Better algorithm or data structure?


laziness, impatience, and hubris
	PerlMonks

Better algorithm or data structure?

by BrowserUk (Patriarch)

on Aug 29, 2010 at 21:57 UTC ( [id://857943]=perlquestion: print w/replies, xml )

Need Help??

BrowserUk has asked for the wisdom of the Perl Monks concerning the following question:

Can anyone see how to improve the performance--I'd like an order of magnitude improvement if possible--of the following code?

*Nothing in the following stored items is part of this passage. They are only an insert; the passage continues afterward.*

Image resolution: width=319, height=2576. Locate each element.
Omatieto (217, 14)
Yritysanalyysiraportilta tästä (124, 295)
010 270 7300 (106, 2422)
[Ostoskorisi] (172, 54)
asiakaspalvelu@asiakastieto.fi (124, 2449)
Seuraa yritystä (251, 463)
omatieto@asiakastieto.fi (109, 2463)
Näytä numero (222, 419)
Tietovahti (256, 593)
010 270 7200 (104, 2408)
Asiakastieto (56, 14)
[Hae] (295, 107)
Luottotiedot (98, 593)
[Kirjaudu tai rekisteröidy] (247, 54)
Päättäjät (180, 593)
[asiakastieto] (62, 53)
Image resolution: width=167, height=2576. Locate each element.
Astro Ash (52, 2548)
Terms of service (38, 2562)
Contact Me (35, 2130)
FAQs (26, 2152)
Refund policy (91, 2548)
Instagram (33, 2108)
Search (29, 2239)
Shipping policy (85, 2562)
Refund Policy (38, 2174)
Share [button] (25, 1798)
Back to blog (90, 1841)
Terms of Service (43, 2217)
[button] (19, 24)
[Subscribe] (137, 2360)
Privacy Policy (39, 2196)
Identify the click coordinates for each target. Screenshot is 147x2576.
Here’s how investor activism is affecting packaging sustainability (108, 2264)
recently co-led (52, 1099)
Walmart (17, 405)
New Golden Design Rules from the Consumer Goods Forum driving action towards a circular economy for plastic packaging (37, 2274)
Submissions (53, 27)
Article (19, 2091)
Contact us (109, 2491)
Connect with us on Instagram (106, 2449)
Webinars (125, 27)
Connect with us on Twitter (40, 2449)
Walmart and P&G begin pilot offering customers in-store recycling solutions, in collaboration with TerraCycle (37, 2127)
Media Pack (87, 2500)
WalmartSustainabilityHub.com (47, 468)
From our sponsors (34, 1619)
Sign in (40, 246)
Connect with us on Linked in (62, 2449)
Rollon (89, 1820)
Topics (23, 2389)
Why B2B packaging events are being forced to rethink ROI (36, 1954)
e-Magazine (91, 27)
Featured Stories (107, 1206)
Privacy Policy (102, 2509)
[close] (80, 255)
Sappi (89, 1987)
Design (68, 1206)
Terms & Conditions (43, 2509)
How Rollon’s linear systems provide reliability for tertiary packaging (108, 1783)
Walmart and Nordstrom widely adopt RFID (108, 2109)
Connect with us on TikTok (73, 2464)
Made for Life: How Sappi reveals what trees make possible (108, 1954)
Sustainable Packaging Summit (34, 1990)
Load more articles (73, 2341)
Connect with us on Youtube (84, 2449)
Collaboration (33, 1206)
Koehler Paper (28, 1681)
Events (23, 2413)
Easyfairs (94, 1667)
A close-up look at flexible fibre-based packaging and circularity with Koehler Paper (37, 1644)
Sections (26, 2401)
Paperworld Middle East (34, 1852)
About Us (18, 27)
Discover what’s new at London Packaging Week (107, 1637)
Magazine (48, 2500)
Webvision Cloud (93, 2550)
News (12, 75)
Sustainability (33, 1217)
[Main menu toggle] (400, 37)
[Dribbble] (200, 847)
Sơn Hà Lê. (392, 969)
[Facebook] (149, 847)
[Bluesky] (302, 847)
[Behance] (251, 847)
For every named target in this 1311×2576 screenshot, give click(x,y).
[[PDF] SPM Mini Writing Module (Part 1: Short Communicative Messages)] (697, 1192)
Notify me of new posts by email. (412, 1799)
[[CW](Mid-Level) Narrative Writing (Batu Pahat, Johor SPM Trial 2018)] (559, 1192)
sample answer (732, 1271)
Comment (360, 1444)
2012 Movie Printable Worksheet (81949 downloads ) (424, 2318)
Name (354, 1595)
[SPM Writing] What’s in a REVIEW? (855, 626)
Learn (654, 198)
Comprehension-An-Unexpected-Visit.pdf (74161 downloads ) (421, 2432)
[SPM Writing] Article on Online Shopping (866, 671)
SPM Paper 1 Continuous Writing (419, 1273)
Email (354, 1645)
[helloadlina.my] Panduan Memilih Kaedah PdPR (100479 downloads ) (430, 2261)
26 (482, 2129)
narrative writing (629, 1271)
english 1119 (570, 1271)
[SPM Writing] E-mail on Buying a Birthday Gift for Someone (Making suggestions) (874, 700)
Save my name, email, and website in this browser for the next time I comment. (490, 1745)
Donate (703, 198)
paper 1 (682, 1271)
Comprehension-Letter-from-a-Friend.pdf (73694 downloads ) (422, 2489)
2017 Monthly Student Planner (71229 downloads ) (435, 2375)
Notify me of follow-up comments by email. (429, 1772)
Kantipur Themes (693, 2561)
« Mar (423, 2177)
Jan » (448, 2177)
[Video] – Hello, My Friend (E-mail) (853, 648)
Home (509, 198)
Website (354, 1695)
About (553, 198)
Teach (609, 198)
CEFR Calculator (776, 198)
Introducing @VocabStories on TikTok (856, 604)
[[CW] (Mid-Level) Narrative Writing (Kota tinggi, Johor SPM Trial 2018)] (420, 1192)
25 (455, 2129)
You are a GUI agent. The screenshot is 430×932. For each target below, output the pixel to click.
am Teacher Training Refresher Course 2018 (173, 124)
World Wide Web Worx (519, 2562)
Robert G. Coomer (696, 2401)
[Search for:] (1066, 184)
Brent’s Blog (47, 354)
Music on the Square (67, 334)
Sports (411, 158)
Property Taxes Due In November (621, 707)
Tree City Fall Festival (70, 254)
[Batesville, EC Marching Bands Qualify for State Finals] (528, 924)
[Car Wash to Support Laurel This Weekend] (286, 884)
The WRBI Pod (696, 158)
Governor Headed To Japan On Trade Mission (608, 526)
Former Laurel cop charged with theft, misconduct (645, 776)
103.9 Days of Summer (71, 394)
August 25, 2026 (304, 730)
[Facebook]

Essentially, the state of the booleans in @bools will switch from false to true in some undefinable order. Each time one becomes true, it will affect the composite state of one or more sets in @sets. And if all the booleans referenced by any particular set are true, then I need to remove that set from @sets.

This code does a simple brute force search of all the sets and checks all the booleans referenced. I keep looking at this thinking that there should be some combination of hashes or heaps and/or references that would allow me to remove completed sets more efficiently, but I'm not seeing it.

Update:Corrected typos.

#! perl -slw
use strict;
use Data::Dump qw[ pp ];
use List::Util qw[ shuffle ];
use Time::HiRes qw[ time ];

our $N //= 1e3;
our $S //= 1e4;
our $Z //= 5;

my @bools = (0) x $N;

my @sets = map [
    map int( rand $N ), 1 .. 1 + int( rand $Z )
],1 .. $S;

my @someOrder = shuffle 0 .. $N-1;

my $start = time;
for my $next ( @someOrder ) {
    $bools[ $next ] = 1;
    for my $set ( reverse 0 .. $#sets ) {
        if( grep( $bools[ $_ ], @{ $sets[ $set ] } ) == @{ $sets[ $set
+ ] } ) {
            splice @sets, $set, 1;
        }
    }
}
printf "Took %.6f\n", time() - $start;

__END__
C:\test>junk27
Took 11.623000
[download]

Examine what is said, not who speaks -- Silence betokens consent -- Love the truth but pardon error.

"Science is about questioning the status quo. Questioning authority".

In the absence of evidence, opinion is indistinguishable from prejudice.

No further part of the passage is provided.